The conserved domain in MORF proteins has distinct affinities to the PPR and E elements in PPR RNA editing factors.

In plant organelles specific nucleotide motifs at C to U RNA editing sites are recognized by the PLS-class of pentatricopeptide repeat (PPR) proteins, which are additionally characterized by a C-terminal E domain. The PPR elements bind the nucleotides in the target RNA, while the function of the E domain has remained unknown. At most sites RNA editing also requires multiple organellar RNA editing factor (MORF) proteins. To understand how these two types of proteins are involved in RNA editing complexes, we systematically analyzed their protein-protein interactions.
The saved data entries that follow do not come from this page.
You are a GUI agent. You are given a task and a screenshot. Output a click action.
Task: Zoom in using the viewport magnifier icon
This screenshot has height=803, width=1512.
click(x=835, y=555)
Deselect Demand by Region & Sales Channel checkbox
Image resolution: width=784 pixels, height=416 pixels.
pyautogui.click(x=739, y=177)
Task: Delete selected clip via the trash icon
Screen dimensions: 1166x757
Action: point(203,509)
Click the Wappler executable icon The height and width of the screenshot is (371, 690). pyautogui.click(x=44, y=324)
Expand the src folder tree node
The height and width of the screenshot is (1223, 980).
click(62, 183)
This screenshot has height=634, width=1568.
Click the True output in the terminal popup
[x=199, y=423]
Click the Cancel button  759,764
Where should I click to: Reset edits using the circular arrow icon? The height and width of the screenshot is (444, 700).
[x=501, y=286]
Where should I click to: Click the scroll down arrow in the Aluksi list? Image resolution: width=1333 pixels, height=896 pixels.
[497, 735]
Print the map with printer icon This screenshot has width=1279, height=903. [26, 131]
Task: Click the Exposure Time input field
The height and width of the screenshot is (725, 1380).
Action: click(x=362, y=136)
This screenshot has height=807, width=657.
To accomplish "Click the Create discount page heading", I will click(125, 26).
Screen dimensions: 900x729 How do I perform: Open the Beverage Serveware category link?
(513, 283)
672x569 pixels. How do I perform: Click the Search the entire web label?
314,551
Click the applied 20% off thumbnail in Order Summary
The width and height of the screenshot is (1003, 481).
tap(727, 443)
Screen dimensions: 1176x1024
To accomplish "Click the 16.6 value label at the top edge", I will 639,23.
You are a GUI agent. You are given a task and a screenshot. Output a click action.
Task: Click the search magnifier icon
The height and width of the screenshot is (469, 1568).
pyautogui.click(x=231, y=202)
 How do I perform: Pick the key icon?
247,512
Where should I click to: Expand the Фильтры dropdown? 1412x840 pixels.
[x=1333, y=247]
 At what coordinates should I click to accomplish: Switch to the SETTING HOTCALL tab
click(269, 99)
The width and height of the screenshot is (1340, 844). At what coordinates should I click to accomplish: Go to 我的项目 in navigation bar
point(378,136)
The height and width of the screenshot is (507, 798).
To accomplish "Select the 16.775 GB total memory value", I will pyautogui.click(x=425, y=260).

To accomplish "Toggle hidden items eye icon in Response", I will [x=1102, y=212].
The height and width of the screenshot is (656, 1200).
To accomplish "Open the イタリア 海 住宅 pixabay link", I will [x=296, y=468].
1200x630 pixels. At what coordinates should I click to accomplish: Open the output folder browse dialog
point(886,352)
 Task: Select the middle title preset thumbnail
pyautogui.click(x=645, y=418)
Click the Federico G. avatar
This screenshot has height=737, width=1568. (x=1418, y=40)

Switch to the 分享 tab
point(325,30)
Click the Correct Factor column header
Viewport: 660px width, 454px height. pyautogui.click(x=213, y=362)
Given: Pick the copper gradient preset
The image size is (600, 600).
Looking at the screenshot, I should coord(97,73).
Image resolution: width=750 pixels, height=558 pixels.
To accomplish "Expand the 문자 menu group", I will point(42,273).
In vivo pull-down and yeast two-hybrid assays show that MORF proteins connect with selected PPR proteins. In a loss of function mutant of MORF1, a single amino acid alteration in the conserved MORF domain abrogates interactions with many PLS-class PPR proteins, implying the requirement of direct interaction to PPR proteins for the RNA editing function of MORF1. Subfragment analyses show that predominantly the N-terminal/central regions of the MORF domain in MORF1 and MORF3 bind the PPR proteins. Within the PPR proteins, the E domains in addition to PPR elements contact MORF proteins. In chimeric PPR proteins, different E domains alter the specificity of the interaction with MORF proteins. The selective interactions between E domain containing PPR and MORF proteins suggest that the E domains and MORF proteins play a key role for specific protein complexes to assemble at different RNA editing sites.